* [Prompt]:
Each image should be skipped while the records are restated word for word.

[Dataset entries]
== Segment start ==
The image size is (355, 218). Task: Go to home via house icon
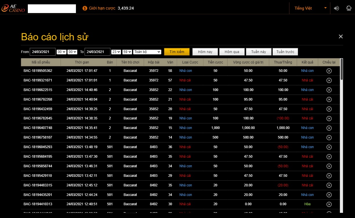point(349,8)
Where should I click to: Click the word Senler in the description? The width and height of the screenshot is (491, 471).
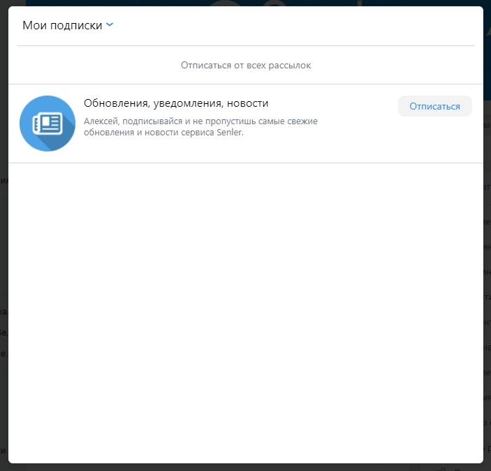click(230, 133)
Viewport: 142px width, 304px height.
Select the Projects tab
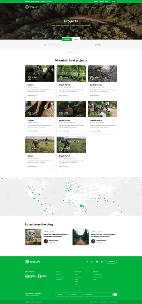click(67, 39)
== Segment end ==
* [Exercise answer]:
The image size is (355, 218). Task: Go to home via house icon
point(349,8)
Where should I click to: Click the word Senler in the description? The width and height of the screenshot is (491, 471).
click(230, 133)
Viewport: 142px width, 304px height.
Select the Projects tab
click(67, 39)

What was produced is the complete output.